With a career only spanning across five years, Nigeria’s award-wining artiste Mr. 2Kay has chart-topping singles including “Bad Girl Special”, “Pray for Me”, and “Belema”, major collaborations and two albums to show. His latest and second: ‘ELEVATED’ is a beautiful body of work that expresses Mr. 2Kay’s growth as an artiste, both vocally and
musically. Mr. 2Kay has in the past scored several hits and collaborations with top Nigerian stars including Flavour,
Iyanya, Timaya, Chindima, Patoranking, Doray, Idahams, Cynthia Morgan and Seyi Shay. Among awards Mr. 2Kay has bagged over the years include Artiste of the year in the Niger Delta for over two years in a row and Best collaboration at Nigerian Entertainment Awards – New York in 2015. The album “ELEVATED’ includes collaborations with top Nigerian acts artistes including Efya, Cynthia Morgan, Harrysong, Idahams and Lil Kesh. He asserts that his visit to East Africa will present him with his first time opportunity to work with East African acts – something close to his heart.
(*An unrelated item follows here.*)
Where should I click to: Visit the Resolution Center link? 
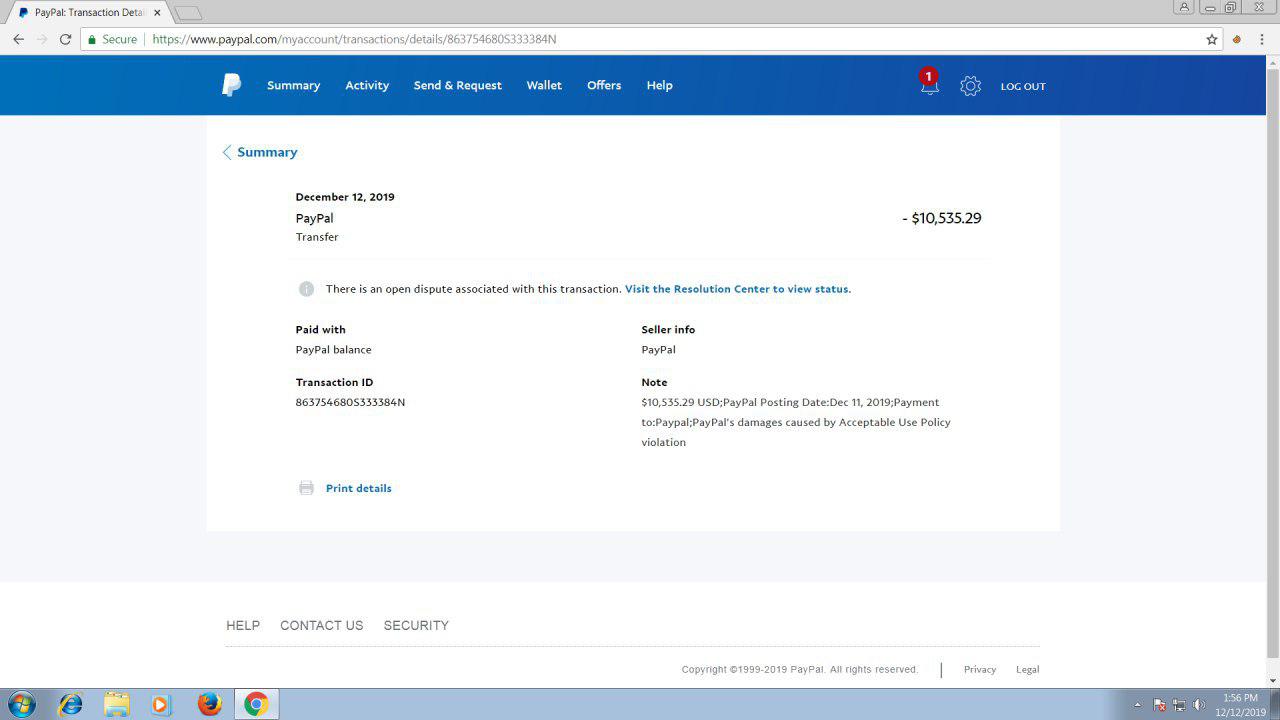pos(737,289)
He is in Kenya to promote the new album and his latest single/video – “Banging” a bona fide feel-good track and if you listen you can feel that both Mr. 2Kay and Reekado brought their best
in the studio: the result is an incomparable synergy set to unite music fans from West to East Africa.

Discovered sat down with him to find out a little more about Abinye David Jumbo aka Mr. 2Kay.

Where do draw your inspiration from?
My inspiration was given by God and my day to day life and my environment. I grew up with my mom, who was a petty trader. I wasn’t born with a silver spoon so life wasn’t as rosy. We had to find our way. I went out there to help my mother hawk stuff on the street then come back home with money to put food on the table. While other kids were in school I was doing that for over three years. It affected me psychologically and the only thing that kept me going is music and my love for music. That’s how I found music. I became a friend and a lover.

People in your field that you admire?
Wizkid, Davido, 2Face Idibia and Tiwa Savage. Being in the same industry they have influenced me personally on how they are growing in their music. Looking back they went from nothing to something and if they can get to the point that they are now, I also can do that.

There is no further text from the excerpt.